一方、証券取引法監査の対象会社とは、株式を公開している等の理由で証券取引法の規定により財務諸表等に公認会計士等の監査証明が必要とされている会社をいいます。証券取引法監査の対象会社では、原則として連結財務諸表を作成する必要があるため、その連結子会社や持分法適用会社は親会社の会計処理の統一という観点から原則的に強制適用となります。
V減損会計の対象となる資産
減損会計が適用される資産は、固定資産です。固定資産には、有形固定資産、無形固定資産および、投資その他の資産が含まれます。ただし、他の基準等により減損処理に関する定めがある資産(金融商品の会計基準が適用される投資有価証券等)については、対象資産から除かれます。
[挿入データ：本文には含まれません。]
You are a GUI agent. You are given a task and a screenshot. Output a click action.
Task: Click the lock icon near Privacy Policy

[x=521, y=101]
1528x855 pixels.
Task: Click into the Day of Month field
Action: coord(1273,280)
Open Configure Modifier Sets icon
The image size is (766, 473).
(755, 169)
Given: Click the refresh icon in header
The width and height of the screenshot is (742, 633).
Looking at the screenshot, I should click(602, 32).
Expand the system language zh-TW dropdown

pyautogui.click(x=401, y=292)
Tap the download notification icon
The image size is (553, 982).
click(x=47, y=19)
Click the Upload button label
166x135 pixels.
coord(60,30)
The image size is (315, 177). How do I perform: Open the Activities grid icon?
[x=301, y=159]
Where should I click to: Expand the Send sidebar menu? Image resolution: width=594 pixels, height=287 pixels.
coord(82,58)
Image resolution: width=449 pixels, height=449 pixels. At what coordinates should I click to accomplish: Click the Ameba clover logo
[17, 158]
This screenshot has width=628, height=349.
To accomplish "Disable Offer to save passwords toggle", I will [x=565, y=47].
また長期前払利息など、財務活動から生ずる損益に関する経過勘定項目も対象資産から除かれます。なお、ファイナンスリース取引については借手により、賃貸借処理されている場合であっても減損会計の対象となりますし、投資不動産(賃貸によって収益をあげることや、将来の値上がりを目的として、保有する不動産)も、有形固定資産と同様に、減損会計が適用されます。
V減損会計適用の手順
減損会計は、以下のような手順で適用されます。

1)固定資産のグルーピングを行う
減損会計は、対象資産を確定し、その資産を、「概ね独立したキャッシュ・フローを生み出す最小の単位」(これを「キャッシュ・フロー生成単位」)といいます)にグルーピングすることからはじめます。

2)減損の兆候を把握する
グルーピングされた資産を使用して営まれる営業活動から生じた損益や、キャッシュ・フローがマイナスになるといったような、「減損の兆候」がないかどうかを調査します。

3)減損損失を認識するかどうかを判定する
減損の兆候が認められた場合に、減損損失を認識するかどうかの判定を行います。この判定は、割引前の将来キャッシュ・フローの総額と帳簿価額を比較することで行われます。

4)減損損失を測定する
減損損失を認識することが決定したら、認識すべき減損損失の額を測定します。減損損失は、「帳簿価額-回収可能価額」で算出されます。回収可能価額は「使用価値」、すなわち将来キャッシュ・フローの現在価値と、「正味売却価額」のいずれか高いほうの金額をいいます。

5)減損損失を計上する
以上の手続きにより測定された減損損失の額を、帳簿価額から減額するとともに、原則として特別損失として損益計算書に計上します。同時に減損損失の額を各資産に配分し、帳簿価額を減額します。
W財務諸表における開示
減損処理を行った資産の貸借対照表の表示については、減損処理前の取得原価から減損損失を直接控除し、控除後の金額をその後の取得原価とする表示方法を原則とし、損益計算書上、減損処理損失は、臨時償却費等と同様に原則として特別損失として表示します。